In December 2022 Hexagon failed to pay the notified sum by the final date for payment and Providence issued a specified default notice relying on clause 8.9.1 of the Contract. The notified sum was eventually paid by Hexagon some 13 days later.
In April 2023 Hexagon failed to pay the notified sum by the final date for payment so Providence issued a termination notice relying on clause 8.9.4 of the Contract, arguing that Hexagon had repeated its specified default. Hexagon paid the notified sum under a week later. Hexagon brought arguments in relation to the validity of the termination notice and accepted what it considered was a repudiatory breach by Providence.
The parties referred the dispute to adjudication resulting in the adjudicator deciding in Hexagon’s favour. Providence then commenced Part 8 proceedings in the TCC for a declaration in respect of the proper construction of clause 8.9 of the Contract.
Clause 8.9 of the Contract states:
“8.9.1 If the Employer:
.1 does not pay by the final date for payment the amount due to the Contractor in accordance with clause 4.9 and/or any VAT properly chargeable on that amount…the Contractor may give to the Employer a notice specifying the default or defaults (a ‘specified’ default or defaults).
8.9.3 If a specified default or a specified suspension event continues for 28 days from the receipt of notice under clause 8.9.1 or 8.9.2, the Contractor may on, or within 21 days from, the expiry of that 28 day period by a further notice to the Employer terminate the Contractor’s employment under this Contract.
8.9.4 If the Contractor for any reason does not give the further notice referred to in clause 8.9.3, but (whether previously repeated or not):
.1 the Employer repeats a specified default…then, upon or within 28 days after such repetition, the Contractor may by notice to the Employer terminate the Contractor’s employment under this Contract.” [Emphasis added]
TCC Decision
The question to be decided was whether a right to terminate under clause 8.9.3 of the Contract needed to accrue before clause 8.9.4 could be relied on.

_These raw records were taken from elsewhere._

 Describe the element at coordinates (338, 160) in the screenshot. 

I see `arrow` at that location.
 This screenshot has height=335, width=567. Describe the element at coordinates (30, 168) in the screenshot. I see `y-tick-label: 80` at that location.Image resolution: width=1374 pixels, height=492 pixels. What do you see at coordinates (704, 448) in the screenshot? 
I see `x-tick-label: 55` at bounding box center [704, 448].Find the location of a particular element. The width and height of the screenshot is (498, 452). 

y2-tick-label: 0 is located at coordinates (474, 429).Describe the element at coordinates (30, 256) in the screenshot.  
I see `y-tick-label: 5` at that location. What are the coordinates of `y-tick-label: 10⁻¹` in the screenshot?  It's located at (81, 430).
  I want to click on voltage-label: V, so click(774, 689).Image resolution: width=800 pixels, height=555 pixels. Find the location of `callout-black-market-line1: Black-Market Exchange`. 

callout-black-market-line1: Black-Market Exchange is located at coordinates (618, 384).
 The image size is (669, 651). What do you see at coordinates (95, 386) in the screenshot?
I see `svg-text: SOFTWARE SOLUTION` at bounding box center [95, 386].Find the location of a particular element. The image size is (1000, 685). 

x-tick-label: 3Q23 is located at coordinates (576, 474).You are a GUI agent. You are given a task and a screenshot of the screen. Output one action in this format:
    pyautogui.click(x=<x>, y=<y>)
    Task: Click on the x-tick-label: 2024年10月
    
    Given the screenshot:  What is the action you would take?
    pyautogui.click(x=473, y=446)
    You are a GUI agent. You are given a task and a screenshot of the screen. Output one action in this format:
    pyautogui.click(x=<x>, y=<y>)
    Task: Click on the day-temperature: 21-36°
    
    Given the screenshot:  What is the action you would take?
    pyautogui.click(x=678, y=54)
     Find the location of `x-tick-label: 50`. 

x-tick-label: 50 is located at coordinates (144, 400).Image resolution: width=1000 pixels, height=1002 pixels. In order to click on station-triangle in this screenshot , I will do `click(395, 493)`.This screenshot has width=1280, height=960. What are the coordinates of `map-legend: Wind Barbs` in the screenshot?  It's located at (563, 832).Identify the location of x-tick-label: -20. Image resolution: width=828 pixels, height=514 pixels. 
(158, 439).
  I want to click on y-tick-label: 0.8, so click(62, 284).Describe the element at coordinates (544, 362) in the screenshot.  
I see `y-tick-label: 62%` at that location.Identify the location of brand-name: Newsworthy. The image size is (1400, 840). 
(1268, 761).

The Judge noted that the principal task was to ascertain the natural and ordinary meaning of clauses 8.9.3 and 8.9.4. Clause 8.9.3 was straightforward: the clause gave the Contractor the choice whether or not to serve a notice to terminate and that termination would require the Contractor to ‘take an active step’ in serving the termination notice. Neither the words ‘for any reason’ nor clauses 8.9.3 and 8.9.4 as whole envisaged, that a Contractor can give a valid clause 8.9.4 notice in circumstances where the right to give a clause 8.9.3 notice has never arisen—i.e. where the specified default has been cured within the 28-day period.
Providence’s termination notice was found to be invalid.
Court of Appeal decision
The Court of Appeal considered this differently and stated that: “the words ‘for any reason’ remain broad enough to catch a case where the reason why the further notice may not be given is that there is no accrued right to give it. On that approach, the conditional words of Clause 8.9.3 are satisfied even where the Contractor had no accrued right to give the further notice referred to in Clause 8.9.3…”
The Court went on to state that the TCC decision, in particular the references to the Contractor needing to ‘take an active step” not to give a clause 8.9.3 notice, to be unhelpful as it distracts “attention from the true meaning of the words that fall to be interpreted. The question to be addressed is simply and only whether the Contractor has given further notice, not whether the giving (or not) of the notice can be given the (non-contractual) description of being the result of a decision or the taking of an active step.”
Therefore, the Court found in favour of Providence and overturned the TCC decision.
Points to note
- Termination provisions and the related notice requirements always need to be approached with caution and considered carefully.
- The Court noted that this approach now means that in terms of risk profile as between the parties the Employer is on “thinner ice from the outset”. As such, Employers should keep an even closer eye on contractual timeframes and events which could give rise to a ‘specified default’.
Helen Arthur is a Senior Professional Support Lawyer at Sharpe Pritchard LLP.